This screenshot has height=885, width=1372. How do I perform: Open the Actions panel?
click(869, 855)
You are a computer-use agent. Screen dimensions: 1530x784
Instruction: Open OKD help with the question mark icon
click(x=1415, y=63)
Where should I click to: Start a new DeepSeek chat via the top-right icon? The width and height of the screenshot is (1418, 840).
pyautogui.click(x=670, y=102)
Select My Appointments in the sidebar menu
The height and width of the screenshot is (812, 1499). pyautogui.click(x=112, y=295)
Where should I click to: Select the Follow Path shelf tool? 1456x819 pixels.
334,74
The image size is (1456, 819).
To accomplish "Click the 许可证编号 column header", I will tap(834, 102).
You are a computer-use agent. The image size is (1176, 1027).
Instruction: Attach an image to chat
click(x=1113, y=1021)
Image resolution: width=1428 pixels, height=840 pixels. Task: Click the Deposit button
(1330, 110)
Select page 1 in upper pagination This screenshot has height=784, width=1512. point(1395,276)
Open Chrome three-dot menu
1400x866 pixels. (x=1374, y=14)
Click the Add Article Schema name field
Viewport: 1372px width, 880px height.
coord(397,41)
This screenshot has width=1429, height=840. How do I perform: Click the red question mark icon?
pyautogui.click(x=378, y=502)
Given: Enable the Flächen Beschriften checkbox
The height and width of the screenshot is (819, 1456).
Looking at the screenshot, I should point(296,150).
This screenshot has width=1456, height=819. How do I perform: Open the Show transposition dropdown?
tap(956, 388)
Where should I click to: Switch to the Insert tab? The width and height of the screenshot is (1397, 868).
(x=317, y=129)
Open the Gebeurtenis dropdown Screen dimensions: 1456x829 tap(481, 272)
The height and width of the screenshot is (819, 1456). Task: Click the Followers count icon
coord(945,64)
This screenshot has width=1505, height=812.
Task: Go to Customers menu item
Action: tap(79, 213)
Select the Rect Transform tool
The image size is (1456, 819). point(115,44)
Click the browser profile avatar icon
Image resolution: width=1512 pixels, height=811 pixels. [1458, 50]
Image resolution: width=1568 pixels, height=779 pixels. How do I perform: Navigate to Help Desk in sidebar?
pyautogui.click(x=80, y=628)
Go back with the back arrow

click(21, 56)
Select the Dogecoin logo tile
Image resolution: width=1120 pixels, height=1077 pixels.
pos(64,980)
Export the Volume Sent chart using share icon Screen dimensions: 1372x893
------------------------------------------------------------
* _How to complete this task_
Return exactly the lines from the beginning of the data above through the one containing "Select page 1", please. Include both end lines and add nothing else.

* _Answer below_
This screenshot has height=885, width=1372. How do I perform: Open the Actions panel?
click(869, 855)
You are a computer-use agent. Screen dimensions: 1530x784
Instruction: Open OKD help with the question mark icon
click(x=1415, y=63)
Where should I click to: Start a new DeepSeek chat via the top-right icon? The width and height of the screenshot is (1418, 840).
pyautogui.click(x=670, y=102)
Select My Appointments in the sidebar menu
The height and width of the screenshot is (812, 1499). pyautogui.click(x=112, y=295)
Where should I click to: Select the Follow Path shelf tool? 1456x819 pixels.
334,74
The image size is (1456, 819).
To accomplish "Click the 许可证编号 column header", I will tap(834, 102).
You are a computer-use agent. The image size is (1176, 1027).
Instruction: Attach an image to chat
click(x=1113, y=1021)
Image resolution: width=1428 pixels, height=840 pixels. Task: Click the Deposit button
(1330, 110)
Select page 1 in upper pagination This screenshot has height=784, width=1512. point(1395,276)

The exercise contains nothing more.